Quelques questions posées par l’œuvre

Ce ne sont que quelques menus détails d’une mise en scène qui souligne les évolutions et les visions d’un aujourd’hui contrasté mais souriant :  Hans Sachs cultive son herbe, les maîtres font de la pub pour chacune de leurs marques, le groupe des Lehrbuben (apprentis) du début du deuxième acte est un groupe de punks (costumes d'Adriana Braga-Peretzki ((Collaboratrice régulière de Frank Castorf, notamment dans le Ring de Bayreuth)) ), qui néanmoins danse comme leurs équivalents des siècles précédents (dans les versions de type « bavarois »).

Acte I : Hans Sachs (Wolfgang Koch) devant le tableau des marques, comme au foot…

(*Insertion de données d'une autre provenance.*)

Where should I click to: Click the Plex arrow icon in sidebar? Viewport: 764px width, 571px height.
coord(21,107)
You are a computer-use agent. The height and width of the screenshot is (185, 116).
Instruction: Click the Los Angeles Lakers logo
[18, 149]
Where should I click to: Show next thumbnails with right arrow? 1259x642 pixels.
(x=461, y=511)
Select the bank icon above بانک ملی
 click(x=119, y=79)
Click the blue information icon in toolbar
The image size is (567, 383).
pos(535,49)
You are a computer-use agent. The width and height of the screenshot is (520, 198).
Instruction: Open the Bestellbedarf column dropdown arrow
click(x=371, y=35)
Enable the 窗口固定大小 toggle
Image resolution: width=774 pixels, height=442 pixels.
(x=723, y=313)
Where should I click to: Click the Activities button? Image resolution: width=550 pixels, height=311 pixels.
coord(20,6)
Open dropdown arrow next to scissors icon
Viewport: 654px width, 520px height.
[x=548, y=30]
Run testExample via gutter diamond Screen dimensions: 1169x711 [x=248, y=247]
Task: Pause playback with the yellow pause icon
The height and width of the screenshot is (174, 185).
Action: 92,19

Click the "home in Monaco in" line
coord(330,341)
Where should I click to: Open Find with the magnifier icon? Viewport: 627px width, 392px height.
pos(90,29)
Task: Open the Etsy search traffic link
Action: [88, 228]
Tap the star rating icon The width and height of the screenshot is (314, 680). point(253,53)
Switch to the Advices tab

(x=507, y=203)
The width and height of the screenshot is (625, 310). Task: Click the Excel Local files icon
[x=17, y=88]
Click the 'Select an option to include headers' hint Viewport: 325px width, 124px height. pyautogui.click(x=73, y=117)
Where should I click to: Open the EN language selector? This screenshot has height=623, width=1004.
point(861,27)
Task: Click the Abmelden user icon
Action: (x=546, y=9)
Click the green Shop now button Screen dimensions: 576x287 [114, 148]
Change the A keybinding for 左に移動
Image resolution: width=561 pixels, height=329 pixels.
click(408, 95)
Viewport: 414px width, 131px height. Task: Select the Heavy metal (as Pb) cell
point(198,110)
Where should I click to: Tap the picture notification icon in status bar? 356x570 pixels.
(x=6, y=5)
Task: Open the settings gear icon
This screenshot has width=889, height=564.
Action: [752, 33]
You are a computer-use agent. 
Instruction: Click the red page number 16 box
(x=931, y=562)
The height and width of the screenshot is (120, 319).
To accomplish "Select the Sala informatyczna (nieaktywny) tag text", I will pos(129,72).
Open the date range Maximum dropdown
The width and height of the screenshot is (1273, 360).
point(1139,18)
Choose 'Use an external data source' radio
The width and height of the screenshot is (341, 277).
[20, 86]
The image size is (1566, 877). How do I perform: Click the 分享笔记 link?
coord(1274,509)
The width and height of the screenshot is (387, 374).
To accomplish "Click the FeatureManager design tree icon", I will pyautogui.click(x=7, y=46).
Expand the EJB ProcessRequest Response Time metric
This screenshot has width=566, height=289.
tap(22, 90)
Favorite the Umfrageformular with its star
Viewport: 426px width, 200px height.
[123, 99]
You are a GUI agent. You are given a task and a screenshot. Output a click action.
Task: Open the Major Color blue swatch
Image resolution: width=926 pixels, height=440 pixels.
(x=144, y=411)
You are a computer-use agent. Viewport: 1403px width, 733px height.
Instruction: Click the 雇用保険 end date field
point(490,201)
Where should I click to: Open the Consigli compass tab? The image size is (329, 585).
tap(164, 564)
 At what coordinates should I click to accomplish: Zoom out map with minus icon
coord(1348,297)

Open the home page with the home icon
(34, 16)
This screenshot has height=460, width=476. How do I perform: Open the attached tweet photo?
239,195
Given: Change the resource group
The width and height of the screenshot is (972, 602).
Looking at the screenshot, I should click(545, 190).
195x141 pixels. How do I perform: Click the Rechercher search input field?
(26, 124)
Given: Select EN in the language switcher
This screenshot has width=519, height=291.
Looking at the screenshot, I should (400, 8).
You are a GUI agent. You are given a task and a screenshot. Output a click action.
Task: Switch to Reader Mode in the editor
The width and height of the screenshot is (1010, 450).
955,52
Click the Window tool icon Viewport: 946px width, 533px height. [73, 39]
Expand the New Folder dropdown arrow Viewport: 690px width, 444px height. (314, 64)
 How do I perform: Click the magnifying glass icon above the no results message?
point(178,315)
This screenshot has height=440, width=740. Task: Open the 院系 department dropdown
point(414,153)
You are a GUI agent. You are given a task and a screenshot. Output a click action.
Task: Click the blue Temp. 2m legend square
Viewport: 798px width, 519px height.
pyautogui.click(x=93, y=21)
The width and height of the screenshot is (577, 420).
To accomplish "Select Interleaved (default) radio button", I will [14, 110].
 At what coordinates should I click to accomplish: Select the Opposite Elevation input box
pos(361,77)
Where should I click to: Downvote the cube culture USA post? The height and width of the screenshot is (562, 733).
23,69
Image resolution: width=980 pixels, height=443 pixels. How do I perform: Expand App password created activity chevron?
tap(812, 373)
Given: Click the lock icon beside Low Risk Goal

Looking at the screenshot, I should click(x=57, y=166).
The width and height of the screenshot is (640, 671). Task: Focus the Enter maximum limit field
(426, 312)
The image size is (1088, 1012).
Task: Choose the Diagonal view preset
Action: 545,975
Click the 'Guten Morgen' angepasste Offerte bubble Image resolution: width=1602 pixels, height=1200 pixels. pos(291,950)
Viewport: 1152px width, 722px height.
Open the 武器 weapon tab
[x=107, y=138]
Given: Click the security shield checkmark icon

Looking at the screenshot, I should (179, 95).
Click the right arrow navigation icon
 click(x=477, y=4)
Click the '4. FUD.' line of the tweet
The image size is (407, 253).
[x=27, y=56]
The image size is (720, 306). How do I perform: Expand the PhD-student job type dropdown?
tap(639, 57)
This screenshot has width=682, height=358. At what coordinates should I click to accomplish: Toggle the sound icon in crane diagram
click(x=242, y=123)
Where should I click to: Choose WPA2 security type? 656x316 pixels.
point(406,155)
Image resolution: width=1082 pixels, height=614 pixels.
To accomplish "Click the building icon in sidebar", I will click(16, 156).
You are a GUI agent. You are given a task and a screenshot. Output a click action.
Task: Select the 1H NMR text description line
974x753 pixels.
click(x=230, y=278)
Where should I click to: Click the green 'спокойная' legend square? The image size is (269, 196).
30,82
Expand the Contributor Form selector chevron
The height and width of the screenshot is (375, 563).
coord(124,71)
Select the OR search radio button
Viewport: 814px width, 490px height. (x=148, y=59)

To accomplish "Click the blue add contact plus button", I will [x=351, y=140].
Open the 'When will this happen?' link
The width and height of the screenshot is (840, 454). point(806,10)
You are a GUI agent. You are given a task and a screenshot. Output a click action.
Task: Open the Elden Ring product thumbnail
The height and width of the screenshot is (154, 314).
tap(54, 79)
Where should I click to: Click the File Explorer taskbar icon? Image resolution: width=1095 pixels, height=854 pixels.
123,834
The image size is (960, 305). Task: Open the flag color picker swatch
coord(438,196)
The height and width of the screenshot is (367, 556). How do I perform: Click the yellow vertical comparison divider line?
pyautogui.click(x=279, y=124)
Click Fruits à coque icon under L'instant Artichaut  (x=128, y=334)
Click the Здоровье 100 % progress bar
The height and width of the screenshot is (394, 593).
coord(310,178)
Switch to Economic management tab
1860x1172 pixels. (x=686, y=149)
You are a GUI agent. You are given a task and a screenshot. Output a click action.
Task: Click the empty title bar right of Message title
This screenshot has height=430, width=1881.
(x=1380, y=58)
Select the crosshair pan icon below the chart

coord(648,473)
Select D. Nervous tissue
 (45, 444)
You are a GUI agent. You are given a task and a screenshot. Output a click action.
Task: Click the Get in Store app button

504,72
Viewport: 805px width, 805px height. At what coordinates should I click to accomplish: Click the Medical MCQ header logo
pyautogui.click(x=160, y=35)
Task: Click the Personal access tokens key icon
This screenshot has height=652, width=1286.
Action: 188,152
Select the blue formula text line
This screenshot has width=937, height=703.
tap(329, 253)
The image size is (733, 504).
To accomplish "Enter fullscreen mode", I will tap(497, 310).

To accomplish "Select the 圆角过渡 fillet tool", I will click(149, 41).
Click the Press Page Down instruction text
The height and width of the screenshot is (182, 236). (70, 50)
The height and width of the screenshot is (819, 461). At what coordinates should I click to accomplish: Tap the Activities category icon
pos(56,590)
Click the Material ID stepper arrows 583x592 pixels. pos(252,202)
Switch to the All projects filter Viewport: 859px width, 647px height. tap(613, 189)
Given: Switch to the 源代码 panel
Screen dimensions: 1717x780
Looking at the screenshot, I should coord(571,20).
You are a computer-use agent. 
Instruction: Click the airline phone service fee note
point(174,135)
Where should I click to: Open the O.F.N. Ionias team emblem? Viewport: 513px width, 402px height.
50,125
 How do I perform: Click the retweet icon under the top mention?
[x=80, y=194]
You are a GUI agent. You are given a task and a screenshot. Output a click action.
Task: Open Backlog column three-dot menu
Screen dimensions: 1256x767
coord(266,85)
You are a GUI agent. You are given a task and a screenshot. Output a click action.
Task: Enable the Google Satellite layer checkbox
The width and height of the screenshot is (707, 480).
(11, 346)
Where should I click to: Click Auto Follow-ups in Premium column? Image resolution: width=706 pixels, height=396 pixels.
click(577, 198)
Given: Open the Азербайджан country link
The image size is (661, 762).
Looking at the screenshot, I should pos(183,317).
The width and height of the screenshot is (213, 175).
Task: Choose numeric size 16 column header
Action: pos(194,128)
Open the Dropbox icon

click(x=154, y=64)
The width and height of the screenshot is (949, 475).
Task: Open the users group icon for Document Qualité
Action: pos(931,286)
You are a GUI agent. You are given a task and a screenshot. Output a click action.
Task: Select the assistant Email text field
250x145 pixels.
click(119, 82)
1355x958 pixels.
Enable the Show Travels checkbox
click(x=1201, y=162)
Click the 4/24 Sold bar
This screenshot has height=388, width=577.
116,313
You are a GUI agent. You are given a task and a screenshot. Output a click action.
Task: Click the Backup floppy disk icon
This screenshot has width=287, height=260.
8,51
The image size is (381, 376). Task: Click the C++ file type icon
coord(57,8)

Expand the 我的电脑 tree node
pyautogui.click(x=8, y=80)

Tout est construit aussi pour impliquer le public (entrées par la salle, préparation du premier acte pendant que les spectateurs prennent place, les acteurs-chanteurs eux aussi prennent place dans l’église, où est tendu un drapeau allemand omniprésent, ballons tricolores dans la salle au moment de la Festwiese. Rien de critique là-dedans, rien de caricatural, parce qu’y domine l’idée qu’on se sent bien dans cette Allemagne-là. L’image finale, où Sachs et Walther bras dessus bras dessous contemplent non plus le palais impérial des polémiques, mais une prairie verte et ouverte sur un ciel bleu, nous invite à rêver à la concorde.
Si le décor ( de Jan Pappelbaum) du premier acte est un lieu de culte, bientôt transformé en salle anonyme où les maîtres se réunissent, celui du deuxième acte est une terrasse d’immeuble, un de ces toits où l’on travaille l’été (on est à la veille de la Saint Jean, début de l’été), il fait doux, il fait bon il fait paix…

Wolfgang Koch (Sachs)

Le troisième acte nous place à l’étage en dessous, chez Sachs, sous un tableau de groupe du XVIe qu’on associe évidemment aux Maîtres Chanteurs et une grande bibliothèque remplie de partitions et de livres, deux lutrins, et des livres partout dispersés sur le sol. Hans Sachs est cordonnier et poète, comme il le dit, mais ici surtout un intellectuel sans cesse en recherche. Il n’y pas d’art sans travail, sans recherche : c’est bien tout le sens de l’œuvre, qui laisse à la fois Walther créer, mais en le contraignant à s’inscrire dans des formes. La poésie disait Pierre Jean Jouve « est une âme inaugurant une forme. » et c’est bien le travail auquel Sachs convie Walther, dans lequel la production du texte préalable à une musique est essentiel.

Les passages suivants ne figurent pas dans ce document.